Les jeunes et l’industrie

Les jeunes ont une image dégradée de l’industrie mais sont en attente d’information sur ses métiers

Afin de dresser un état de lieux du regard que portent les jeunes sur les métiers de l’industrie, l’Institut Lilly, en partenariat avec l’Ifop, a réalisé une étude[1] sur « Les jeunes et les métiers de l’industrie » (2013). Principal enseignement: les jeunes ont une image dégradée de l’industrie mais sont en attente d’information sur ses métiers.

 Les métiers de l’industrie attirent les jeunes en troisième position (48%) derrière ceux des services (72%) et de la fonction publique (63%) mais nettement devant ceux de l’agriculture (21%).

 Les jeunes perçoivent l’industrie comme un secteur innovant, à haute technicité, et y associent des termes comme « l’exportation » (84%), la «haute technicité» (80%), « l’innovation » et « la qualification » (respectivement 75% et 68%).

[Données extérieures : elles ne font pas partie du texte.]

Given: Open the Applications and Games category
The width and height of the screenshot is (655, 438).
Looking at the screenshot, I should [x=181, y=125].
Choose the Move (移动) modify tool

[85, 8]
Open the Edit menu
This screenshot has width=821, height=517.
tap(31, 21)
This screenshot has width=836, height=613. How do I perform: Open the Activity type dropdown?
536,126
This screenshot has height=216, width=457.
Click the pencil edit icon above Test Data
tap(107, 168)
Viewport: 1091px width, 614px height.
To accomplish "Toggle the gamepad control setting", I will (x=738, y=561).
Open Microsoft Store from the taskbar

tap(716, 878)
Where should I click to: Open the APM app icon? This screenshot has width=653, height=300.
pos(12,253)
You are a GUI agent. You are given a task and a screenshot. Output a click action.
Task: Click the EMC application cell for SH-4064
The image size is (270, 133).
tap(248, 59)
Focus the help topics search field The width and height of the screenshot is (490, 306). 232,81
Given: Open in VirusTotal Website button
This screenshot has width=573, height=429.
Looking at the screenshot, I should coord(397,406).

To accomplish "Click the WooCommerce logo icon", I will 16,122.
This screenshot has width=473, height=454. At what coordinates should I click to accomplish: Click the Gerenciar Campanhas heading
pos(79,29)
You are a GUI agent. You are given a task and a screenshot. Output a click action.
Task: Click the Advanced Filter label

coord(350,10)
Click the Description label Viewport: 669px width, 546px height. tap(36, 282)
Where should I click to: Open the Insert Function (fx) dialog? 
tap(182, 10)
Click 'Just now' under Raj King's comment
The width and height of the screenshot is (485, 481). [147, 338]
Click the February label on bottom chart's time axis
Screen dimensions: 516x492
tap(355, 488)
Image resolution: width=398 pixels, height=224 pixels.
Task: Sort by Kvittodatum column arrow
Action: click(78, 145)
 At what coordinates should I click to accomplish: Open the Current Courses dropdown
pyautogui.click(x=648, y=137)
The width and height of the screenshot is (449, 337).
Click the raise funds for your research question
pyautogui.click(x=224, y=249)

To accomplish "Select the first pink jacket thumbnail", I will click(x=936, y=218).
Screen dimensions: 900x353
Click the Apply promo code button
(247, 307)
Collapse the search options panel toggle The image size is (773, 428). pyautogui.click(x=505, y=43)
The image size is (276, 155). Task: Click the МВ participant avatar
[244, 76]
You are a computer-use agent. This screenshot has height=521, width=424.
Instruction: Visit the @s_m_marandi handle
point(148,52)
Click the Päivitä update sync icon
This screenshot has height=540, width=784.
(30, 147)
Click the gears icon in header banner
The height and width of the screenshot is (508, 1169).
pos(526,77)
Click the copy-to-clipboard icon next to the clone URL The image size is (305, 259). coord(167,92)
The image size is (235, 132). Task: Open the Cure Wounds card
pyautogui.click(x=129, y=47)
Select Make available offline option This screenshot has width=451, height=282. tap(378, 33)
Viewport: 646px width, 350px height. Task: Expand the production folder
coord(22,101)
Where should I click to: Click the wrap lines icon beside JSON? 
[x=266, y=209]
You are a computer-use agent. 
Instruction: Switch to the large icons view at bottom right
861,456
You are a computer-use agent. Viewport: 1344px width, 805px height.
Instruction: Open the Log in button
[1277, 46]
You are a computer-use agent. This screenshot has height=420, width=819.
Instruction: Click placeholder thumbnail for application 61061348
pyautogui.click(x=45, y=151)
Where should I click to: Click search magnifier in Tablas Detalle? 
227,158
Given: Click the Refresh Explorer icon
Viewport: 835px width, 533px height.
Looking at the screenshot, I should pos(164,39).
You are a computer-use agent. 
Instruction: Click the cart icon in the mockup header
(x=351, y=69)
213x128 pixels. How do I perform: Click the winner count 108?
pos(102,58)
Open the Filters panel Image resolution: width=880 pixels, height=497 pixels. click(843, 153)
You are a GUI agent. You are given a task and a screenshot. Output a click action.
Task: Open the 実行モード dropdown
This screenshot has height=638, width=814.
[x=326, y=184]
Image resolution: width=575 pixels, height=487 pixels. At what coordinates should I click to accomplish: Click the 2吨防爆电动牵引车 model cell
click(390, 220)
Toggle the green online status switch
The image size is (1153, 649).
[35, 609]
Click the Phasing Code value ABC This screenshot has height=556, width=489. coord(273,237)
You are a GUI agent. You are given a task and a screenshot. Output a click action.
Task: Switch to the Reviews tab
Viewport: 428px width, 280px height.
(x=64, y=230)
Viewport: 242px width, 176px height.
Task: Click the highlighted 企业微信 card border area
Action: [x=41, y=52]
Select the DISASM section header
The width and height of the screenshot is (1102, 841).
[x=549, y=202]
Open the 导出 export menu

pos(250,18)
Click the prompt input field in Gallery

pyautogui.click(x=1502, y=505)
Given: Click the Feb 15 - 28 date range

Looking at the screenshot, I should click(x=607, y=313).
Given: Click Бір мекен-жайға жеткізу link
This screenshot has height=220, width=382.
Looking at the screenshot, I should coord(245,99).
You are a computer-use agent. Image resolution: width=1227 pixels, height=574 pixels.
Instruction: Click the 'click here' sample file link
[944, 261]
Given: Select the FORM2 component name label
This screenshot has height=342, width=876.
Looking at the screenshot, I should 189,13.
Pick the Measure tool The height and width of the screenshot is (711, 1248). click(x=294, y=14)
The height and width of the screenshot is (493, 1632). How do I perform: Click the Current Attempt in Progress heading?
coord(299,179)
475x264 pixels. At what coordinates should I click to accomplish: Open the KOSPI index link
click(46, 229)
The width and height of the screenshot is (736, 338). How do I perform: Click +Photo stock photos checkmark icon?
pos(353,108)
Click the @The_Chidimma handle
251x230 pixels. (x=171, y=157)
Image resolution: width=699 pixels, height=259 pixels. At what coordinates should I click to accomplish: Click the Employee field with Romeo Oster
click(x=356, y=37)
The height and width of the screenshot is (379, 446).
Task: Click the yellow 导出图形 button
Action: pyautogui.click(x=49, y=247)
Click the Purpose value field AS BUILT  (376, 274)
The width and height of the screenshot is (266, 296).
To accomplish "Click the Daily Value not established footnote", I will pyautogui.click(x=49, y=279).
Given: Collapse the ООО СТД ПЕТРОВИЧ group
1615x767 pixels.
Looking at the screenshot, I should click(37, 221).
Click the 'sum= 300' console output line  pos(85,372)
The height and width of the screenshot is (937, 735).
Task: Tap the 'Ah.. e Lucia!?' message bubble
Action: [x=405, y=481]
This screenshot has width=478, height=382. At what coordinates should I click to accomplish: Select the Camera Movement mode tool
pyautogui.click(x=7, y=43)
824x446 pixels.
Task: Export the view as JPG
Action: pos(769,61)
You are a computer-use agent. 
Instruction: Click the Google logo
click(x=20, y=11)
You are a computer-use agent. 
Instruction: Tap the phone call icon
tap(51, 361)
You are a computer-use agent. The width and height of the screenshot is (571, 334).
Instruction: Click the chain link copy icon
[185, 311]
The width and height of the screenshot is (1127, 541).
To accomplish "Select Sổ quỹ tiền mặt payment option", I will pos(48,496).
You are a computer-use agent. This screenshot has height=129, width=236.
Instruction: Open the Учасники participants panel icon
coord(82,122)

 L’industrie est considérée comme étant créatrice d’emplois pour 66% des jeunes. Pour autant, les mots-clés « travail à la chaîne » (85%), « pénibilité » (81%), « saleté » (55%) et « déclin » (51%) sont largement associés à l’industrie.

 Surtout, 55 % des jeunes ont le sentiment d’être assez mal informés sur les différentes filières scolaires et universitaires menant aux métiers de l’industrie.

 Pour aller plus loin, l’Institut Lilly a réalisé une étude qualitative complémentaire et débattu de ces résultats avec une centaine de jeunes lors d’une table ronde qui s’est tenue au salon de l’Etudiant- L’Aventure des métiers le 21 novembre 2013 sur le thème : « S’épanouir dans l’industrie : pourquoi pas moi ? ».

Cette table ronde, animée par Thibaut de Jaegher, directeur des rédactions de L’Usine nouvelle, réunissait Xavier Fontanet, ancien président d’Essilor, professeur à HEC, président de la Fondation Fontanet, Bruno Bouygues, Directeur général de GYS, fabricant de chargeurs de batteries et de postes de soudage, et Marcel Lechanteur, Président de Lilly France et Bénélux et Président de l’Institut Lilly.

[1] Sondage réalisé sur un échantillon de 1021 personnes, représentatif de la population française âgée de 15 à 25 ans, sur la méthode des quotas (sexe, âge, profession du chef de ménage) après stratification par région et catégorie d’agglomération, du 2 au 6 septembre 2013).